Authors: David Drayer
A carload of young women pulled into the parking lot and the guys watched them as they got out, shed their winter coats, tossed them inside the car and made a run for the door of the Powerhouse, all short skirts and high heels, laughing and shrieking all the way.
“Lord, have mercy,” Graham said after a moment and then asked, “What was I saying?”
“How I went for it in the first half. And it was impressive.”
“It was. And you did. You really did, but…you took a lot of hits. Hard hits. And nothing turned out like it was supposed to. You got out of Cherry Run, but you couldn’t find a place to land. You wrote a good novel and got it published, but you didn’t make any money. You finally got to L.A. and met a great woman, but neither of those worked out either. And here you are forty years old—”
“Are you
trying
to kill my buzz?”
“No. I’m just…”
“Drunk?”
“Yes, a little, but I’m just telling
you
what you told
me
.”
“Well, don’t. And you shouldn’t use football metaphors. You shouldn’t even repeat them.

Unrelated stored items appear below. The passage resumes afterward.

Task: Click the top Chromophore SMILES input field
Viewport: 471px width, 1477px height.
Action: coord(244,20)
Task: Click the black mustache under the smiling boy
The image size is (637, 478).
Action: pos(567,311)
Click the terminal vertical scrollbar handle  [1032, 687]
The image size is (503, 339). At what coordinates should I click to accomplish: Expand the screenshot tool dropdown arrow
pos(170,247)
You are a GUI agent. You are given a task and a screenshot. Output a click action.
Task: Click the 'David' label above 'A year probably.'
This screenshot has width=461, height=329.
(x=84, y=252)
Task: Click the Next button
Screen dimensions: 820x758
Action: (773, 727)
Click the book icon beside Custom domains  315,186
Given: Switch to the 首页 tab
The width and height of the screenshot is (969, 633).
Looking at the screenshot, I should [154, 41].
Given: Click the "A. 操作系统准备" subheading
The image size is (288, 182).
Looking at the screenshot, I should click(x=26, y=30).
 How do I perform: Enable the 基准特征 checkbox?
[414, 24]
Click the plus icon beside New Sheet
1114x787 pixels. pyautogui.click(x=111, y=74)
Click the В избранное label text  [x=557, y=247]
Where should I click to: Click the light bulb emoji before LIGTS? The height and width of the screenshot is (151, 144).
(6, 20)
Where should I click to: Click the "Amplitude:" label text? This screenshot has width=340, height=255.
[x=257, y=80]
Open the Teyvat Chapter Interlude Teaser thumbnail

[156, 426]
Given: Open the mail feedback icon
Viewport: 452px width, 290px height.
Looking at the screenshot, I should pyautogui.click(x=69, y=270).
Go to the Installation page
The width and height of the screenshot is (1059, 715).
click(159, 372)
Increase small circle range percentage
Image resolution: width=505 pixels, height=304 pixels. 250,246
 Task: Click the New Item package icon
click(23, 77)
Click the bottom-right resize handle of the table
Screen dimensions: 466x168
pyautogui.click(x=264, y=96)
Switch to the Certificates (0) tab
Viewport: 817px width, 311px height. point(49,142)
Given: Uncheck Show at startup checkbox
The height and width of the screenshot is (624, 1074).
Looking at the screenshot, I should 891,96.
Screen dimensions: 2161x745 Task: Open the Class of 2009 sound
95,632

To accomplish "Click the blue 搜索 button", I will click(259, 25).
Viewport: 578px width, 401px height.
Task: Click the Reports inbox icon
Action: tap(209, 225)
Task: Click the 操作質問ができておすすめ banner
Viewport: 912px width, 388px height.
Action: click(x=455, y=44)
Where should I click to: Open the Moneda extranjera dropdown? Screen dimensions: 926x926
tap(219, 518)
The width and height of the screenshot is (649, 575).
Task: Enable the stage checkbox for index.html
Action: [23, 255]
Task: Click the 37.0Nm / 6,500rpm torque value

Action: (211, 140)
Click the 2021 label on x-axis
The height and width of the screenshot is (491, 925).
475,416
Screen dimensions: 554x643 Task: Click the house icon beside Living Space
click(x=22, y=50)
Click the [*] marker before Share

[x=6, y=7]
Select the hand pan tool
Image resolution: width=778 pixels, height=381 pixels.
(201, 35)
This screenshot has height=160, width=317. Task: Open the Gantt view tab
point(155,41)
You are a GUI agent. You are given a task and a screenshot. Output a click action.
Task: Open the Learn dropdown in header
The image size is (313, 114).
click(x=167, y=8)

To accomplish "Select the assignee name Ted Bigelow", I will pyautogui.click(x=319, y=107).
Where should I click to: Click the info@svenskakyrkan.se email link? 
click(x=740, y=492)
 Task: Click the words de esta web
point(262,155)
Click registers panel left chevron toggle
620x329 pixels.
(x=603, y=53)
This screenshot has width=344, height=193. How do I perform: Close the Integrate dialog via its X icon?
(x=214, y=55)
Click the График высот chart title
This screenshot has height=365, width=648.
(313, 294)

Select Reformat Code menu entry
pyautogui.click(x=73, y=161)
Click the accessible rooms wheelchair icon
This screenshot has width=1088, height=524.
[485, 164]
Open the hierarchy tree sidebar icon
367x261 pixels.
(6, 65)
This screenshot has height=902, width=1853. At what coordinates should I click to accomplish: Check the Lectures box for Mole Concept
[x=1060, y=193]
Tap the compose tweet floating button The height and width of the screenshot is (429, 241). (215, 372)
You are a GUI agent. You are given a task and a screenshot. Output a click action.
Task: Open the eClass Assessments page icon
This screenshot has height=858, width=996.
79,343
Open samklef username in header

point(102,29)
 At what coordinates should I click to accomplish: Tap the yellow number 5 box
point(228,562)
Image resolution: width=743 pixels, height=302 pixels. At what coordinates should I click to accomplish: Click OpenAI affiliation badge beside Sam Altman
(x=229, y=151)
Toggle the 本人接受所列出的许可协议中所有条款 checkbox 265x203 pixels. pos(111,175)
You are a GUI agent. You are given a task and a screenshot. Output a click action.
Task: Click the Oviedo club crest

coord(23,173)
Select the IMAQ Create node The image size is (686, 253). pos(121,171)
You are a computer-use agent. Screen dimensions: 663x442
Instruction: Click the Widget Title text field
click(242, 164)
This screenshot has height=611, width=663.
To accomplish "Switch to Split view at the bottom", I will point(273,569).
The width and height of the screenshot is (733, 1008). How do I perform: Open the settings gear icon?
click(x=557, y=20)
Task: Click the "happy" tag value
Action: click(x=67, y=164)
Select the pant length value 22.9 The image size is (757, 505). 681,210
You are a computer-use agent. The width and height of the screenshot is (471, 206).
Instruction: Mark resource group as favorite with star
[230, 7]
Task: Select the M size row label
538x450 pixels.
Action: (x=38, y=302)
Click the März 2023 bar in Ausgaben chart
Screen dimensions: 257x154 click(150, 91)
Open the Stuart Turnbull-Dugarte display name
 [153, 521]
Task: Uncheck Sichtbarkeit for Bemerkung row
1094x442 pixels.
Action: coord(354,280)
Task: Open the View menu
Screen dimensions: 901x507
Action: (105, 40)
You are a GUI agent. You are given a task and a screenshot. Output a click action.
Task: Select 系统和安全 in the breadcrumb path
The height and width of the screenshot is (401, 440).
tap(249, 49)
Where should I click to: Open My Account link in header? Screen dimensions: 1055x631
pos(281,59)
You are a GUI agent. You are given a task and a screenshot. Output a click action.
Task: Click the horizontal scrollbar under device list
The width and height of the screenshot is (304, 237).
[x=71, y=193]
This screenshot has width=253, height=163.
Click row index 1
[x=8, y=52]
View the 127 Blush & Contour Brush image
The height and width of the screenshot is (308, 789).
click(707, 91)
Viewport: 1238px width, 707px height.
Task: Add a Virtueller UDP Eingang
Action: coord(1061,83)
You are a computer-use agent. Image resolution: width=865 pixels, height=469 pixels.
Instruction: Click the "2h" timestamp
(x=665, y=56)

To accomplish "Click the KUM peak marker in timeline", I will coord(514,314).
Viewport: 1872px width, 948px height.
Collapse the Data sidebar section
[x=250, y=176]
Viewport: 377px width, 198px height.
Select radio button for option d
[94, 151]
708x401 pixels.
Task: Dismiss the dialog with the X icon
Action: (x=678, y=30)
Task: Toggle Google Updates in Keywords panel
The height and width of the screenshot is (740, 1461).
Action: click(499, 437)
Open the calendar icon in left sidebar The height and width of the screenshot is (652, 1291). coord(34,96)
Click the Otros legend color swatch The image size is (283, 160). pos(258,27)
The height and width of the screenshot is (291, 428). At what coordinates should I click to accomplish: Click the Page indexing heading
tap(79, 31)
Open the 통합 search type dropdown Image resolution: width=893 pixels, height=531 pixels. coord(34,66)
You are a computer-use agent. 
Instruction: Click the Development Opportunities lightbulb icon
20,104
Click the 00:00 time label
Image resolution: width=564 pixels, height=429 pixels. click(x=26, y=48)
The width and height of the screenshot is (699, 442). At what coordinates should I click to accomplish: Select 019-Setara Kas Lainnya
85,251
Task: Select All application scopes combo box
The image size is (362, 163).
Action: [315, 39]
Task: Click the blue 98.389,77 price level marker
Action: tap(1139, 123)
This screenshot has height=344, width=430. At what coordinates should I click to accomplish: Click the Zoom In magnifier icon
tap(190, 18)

They just don’t work when you do them.”
“Listen, dickhead, I’m serious here. I see the way you look when you talk about this girl. Which would be great if she were older. I mean, this isn’t like you.”
“I’m turning her down, Graham. In fact,” he said as he took his phone from his pocket, “I’m turning her down right now.” He pulled up his email account and began pecking out a response.
“You’re still responding.”
“Yeah, well, ignoring people isn’t me either and I’m not doing that.”
Graham stood up and began to stomp his feet. “Let’s walk. I’m freezing my ass off here.” Seth stood, still poking at the keypad on his phone, and they started walking across the parking lot toward the Cuyahoga River amid old industrial buildings, some reborn as bars and nightclubs, others going to rack. “One more bar,” he said, nodding at the one they seemed to be walking toward, “and I’m done. What are you telling her?”
“That I’m flattered by the offer. That she is an attractive and intelligent young woman but that a teacher and a student meeting outside of school isn’t a good idea. And,” he paused to type in the last few words, “that I’m too old for her and not nearly as cool in real life as I am in class.”
As if the universe were rewarding his good behavior, he heard a female voice behind him. “Seth Hardy?”
He turned to see two attractive, thirty-something women, a brunette and a redhead. The sight had a sobering effect on both him and Graham. “Oh, my God,” the brunette gushed, looking star-struck. “You’re the writer. You teach at Northeast.”
“Guilty,” Seth said, “on both charges.”
“I’m a student there,” she said. Then, sort of embarrassed, she added, “A sophomore…again and anyway, I love
The Fourth Option.
I read it for class last semester and am actually rereading it over the Christmas break.”
“She likes all the sex in it,” the redhead chimed in and the other woman shot her a raised eyebrow.
“That’s okay,” Seth said, “those are my favorite parts too.”
“I wish I had my book with me. I would get you to sign it.”
“I’m sure we can arrange that. I’m teaching next semester too.”
“Really? That would be fantastic. My name is Melissa,” she offered her hand, cold and slender in Seth’s own, then she smiled into his eyes. “The loud mouth behind me is Tammy. She doesn’t read.”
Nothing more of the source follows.